**Fragmento de texto**
· · · · · · ·

Desde entonces, quedamos atrapados en una lectura dual y paradójica de la naturaleza: como algo que es preciso domeñar en beneficio de la sociedad y al mismo tiempo como el remanente de un mundo primigenio al que es preciso proteger de la influencia dañina de la especie humana. Una suerte de “apartheid” en el que la conservación de la biodiversidad fue relegada a espacios de exclusión de la presencia humana mientras las áreas de vivienda y producción pretenden excluir lo natural por no adecuarse a lo que aprendimos a considerar como civilizado.
Gracias a esta concepción, el “desarrollo” premió la concentración de la población humana en centros urbanos y su alienación paulatina con todo aquello que se encuentra por fuera de los mismos. Según el Banco Mundial, alrededor de 4400 millones de personas (el 56 % de la población humana actual) vive en ciudades y se calcula que 7 de cada 10 personas serán habitantes urbanos en el año 2050. Esto significa que, para una porción significativa de la humanidad, el contacto con la vida silvestre es escaso o incluso inexistente y por lo tanto el imaginario colectivo de naturaleza carece de referentes empíricos.
Una consecuencia importante de este distanciamiento entre los habitantes urbanos y la vida silvestre es la limitada empatía que tienen con ella. No es del todo gratuito que la pérdida de la integridad ecológica o la extinción de especies sean problemas tan difíciles de aprehender para la sociedad actual. Aunque ambos fenómenos son mencionados con frecuencia en los medios de comunicación, su significado no parece resonar entre el público. O al menos no lo suficiente como para provocar un esfuerzo colectivo para reducir sus impactos negativos sobre el entorno.

· · · · · · ·

**Tareas por realizar**
**1)** Transcriba literalmente una parte del fragmento de texto. Comience en las palabras "Desde entonces, quedamos" y termine después de "considerar como civilizado.".
**2)** Según el fragmento de texto, ¿qué porcentaje de la población humana actual vive en ciudades?

**Información mostrada**
· · · · · · ·

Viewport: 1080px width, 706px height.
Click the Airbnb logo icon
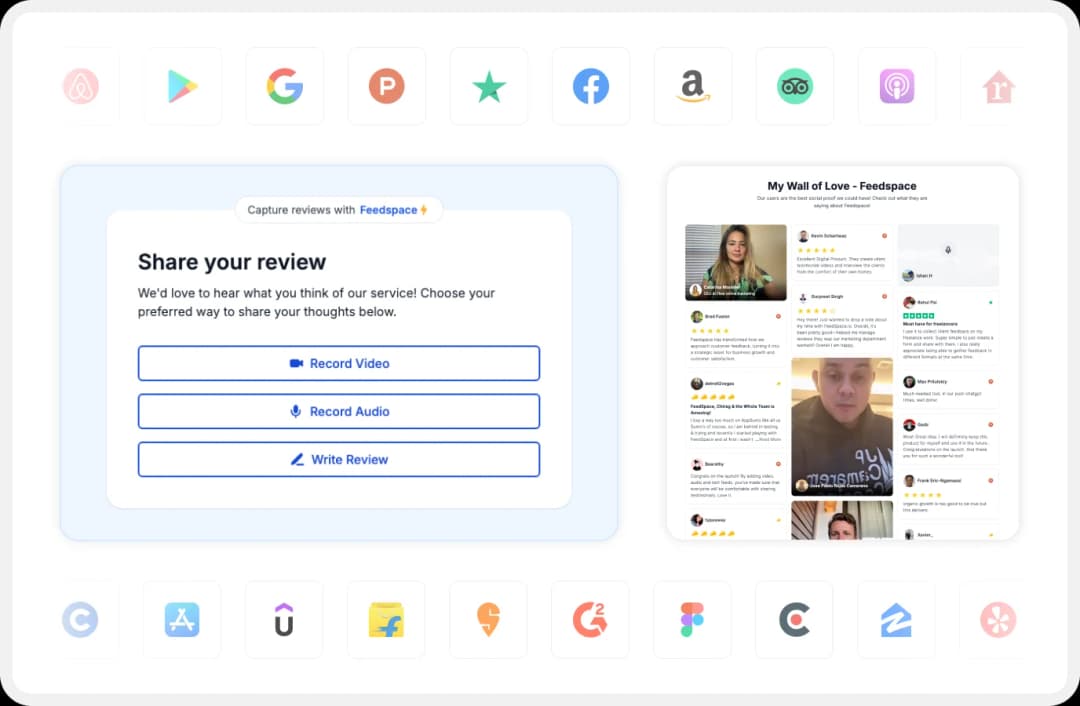pyautogui.click(x=81, y=87)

· · · · · · ·

**Respuestas completas**
**1)**
Desde entonces, quedamos atrapados en una lectura dual y paradójica de la naturaleza: como algo que es preciso domeñar en beneficio de la sociedad y al mismo tiempo como el remanente de un mundo primigenio al que es preciso proteger de la influencia dañina de la especie humana. Una suerte de “apartheid” en el que la conservación de la biodiversidad fue relegada a espacios de exclusión de la presencia humana mientras las áreas de vivienda y producción pretenden excluir lo natural por no adecuarse a lo que aprendimos a considerar como civilizado.

**2)** El 56 %, alrededor de 4400 millones de personas, según el Banco Mundial.